Il “Fatum” decide gli eventi della storia e quindi ogni scrittore che affronta il romanzo storico è chiamato ad un confronto non solo con le cause e gli effetti degli eventi ma con quell’elemento irrazionale ed insondabile che li indirizza e che si potrebbe definire anche coincidenza o casualità. Proprio in quel momento il ministro Goebbels ha bisogno di un’azione dimostrativa per ingraziarsi ulteriormente Hitler; e in quegli stessi giorni, Herschel, ormai esasperato, decide di prendere una strada apparentemente sicura e che si rivelerà invece irta di pericoli e destinata a travolgerne la vita più intima e privata. Attorno a questi due protagonisti, si muove una schiera di personaggi che contribuiscono ad arricchire lo scacchiere fatale di pedine più o meno determinanti; soprattutto, coloro che appartengono all’universo del giovane protagonista spiccano, in rapporto a lui, per la loro maggior forza, tenacia, capacità di iniziativa e di lotta, talora spregiudicatezza, lasciandolo irrimediabilmente solo, mentre quelli che soggiacciono agli ordini del ministro offrono un’immagine di efficienza e servilismo (specialmente il già citato Huber, nella costante attenzione con cui sorveglia il capo per intuirne i pensieri e dare le risposte che questi si aspetta) che racchiude in sé l’ascesa e il declino, la forza e la debolezza del Terzo Reich, come di qualunque tirannide.

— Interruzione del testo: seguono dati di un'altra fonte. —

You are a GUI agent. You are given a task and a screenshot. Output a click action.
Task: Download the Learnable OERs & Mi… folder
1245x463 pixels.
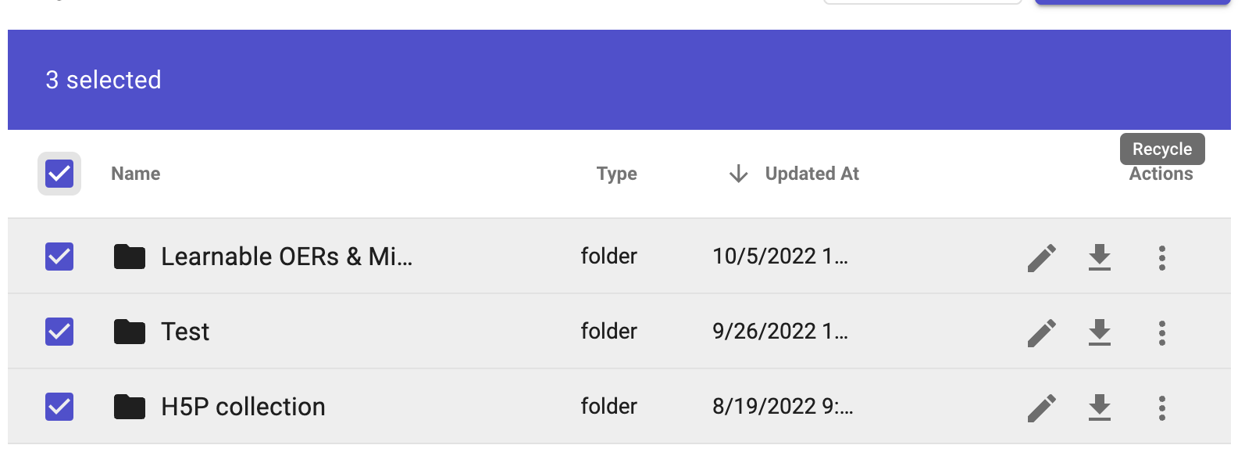(1100, 256)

Elementi di unione fra due mondi così diversi sono gli agenti segreti nazisti a Parigi, cinici e spregiudicati nella loro diversità: gentile, cordiale, accomodante quasi, il primo; spietato, brutale, intransigente il secondo; sono davvero i due volti con cui il destino entra nelle vite, le collega, le relaziona e crea i grandi eventi della storia, ora sotto forma di rivoluzioni, battaglie, movimenti di pensiero innovatori, ora nascoste sotto i meandri di un intrigo politico internazionale come in questo caso in cui, tra l’altro, la vera vittima sacrificata (il funzionario Ernst vom Rath che il caso, destino o altro vuole che sia stato anche l’amante di Herschel) è del tutto ignara di essere stata prescelta come pretesto per consentire ai tiranni di scatenare la loro rappresaglia preparatoria ai funesti eventi successivi.

Oggi come allora, l’inquietante ombra dei meccanismi sociali e politici, della burocrazia o del conformismo, dei giochi di potere come delle trame segrete, si estende sull’individuo, potente o debole che sia. La realtà storica, così ben evocata, sembra rimasta immutata nel tempo fino ad oggi, momento in cui ancora, come sempre, pare intraprendere una guerra contro l’individuo. Il destino prevarica sulle esistenze, servendosi di altre esistenze non meno schiave, in un gioco al massacro la cui posta è la storia dell’intera umanità: tutto cerca di negare all’uomo la sua individualità, a quell’uomo che non può vivere senza gli altri ma dai quali la vita gli viene limitata quando non soppressa.

Rimane l’amarezza di dover accettare l’inevitabilità dello smarrimento e della solitudine del singolo (che potrebbe essere ciascuno di noi) di fronte all’inarrestabile procedere della storia, mostruoso volere di un’entità (caso, destino, divinità?) al di sopra di tutto e tutti, che riduce ogni esistenza al ruolo di puro ingranaggio di un sistema da sempre e interamente contro di lei, unico vincitore e sopravvissuto in un mondo di soli vinti.